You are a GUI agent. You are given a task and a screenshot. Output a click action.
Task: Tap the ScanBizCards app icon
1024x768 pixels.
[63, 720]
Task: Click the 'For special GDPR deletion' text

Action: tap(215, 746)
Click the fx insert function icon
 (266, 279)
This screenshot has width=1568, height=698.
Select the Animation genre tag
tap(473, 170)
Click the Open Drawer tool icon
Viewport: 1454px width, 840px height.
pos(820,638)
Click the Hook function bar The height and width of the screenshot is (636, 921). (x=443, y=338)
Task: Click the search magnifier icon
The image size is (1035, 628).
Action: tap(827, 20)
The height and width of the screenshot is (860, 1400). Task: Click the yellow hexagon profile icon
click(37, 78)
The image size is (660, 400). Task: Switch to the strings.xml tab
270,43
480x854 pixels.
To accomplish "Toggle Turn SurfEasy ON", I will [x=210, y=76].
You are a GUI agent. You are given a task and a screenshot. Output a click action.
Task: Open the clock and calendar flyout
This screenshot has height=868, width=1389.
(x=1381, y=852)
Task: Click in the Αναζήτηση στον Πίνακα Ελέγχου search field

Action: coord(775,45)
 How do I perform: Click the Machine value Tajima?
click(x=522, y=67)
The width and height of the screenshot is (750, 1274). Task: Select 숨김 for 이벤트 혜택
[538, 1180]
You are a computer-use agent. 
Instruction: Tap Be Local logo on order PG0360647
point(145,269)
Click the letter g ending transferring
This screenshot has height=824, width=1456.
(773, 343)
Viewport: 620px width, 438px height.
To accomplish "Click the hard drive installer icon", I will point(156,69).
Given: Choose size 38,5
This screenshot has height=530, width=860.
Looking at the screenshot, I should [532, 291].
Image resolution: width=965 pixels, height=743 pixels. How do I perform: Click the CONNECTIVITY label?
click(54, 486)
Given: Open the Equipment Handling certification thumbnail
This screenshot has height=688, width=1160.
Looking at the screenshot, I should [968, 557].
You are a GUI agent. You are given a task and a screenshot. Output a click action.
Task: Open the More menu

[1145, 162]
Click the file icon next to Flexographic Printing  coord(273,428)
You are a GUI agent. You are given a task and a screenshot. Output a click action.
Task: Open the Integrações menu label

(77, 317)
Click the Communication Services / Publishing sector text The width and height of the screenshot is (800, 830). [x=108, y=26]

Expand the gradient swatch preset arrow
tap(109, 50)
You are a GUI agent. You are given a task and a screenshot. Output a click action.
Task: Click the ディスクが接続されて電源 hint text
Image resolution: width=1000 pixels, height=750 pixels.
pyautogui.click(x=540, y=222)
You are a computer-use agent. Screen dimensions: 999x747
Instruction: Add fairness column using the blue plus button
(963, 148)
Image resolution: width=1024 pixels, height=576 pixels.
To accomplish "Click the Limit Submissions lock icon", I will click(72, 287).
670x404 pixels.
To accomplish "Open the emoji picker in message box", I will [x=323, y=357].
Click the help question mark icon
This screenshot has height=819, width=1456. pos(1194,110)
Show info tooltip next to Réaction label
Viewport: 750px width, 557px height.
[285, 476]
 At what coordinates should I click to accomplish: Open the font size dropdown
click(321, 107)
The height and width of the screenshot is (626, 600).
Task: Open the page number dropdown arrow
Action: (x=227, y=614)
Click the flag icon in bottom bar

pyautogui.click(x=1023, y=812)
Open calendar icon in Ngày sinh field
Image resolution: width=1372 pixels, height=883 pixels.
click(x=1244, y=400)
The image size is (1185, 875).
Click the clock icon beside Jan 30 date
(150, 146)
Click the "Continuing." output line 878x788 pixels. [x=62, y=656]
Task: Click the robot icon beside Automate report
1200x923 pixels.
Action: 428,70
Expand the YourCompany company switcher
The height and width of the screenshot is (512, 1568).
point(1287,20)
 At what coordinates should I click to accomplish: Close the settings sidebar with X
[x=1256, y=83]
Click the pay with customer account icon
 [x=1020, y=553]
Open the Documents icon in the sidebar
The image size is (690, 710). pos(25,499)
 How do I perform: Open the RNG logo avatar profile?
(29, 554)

WRITTEN INSTRUCTION: Starting with the line that contains "How do I perform: Open" and going on through the end of the data, rewrite each of those lines, requests included. Multiply every coordinate in the answers by 0.8 and round to the nearest whole number, rounding halves up.

WRITTEN RESPONSE:
 How do I perform: Open the RNG logo avatar profile?
(23, 443)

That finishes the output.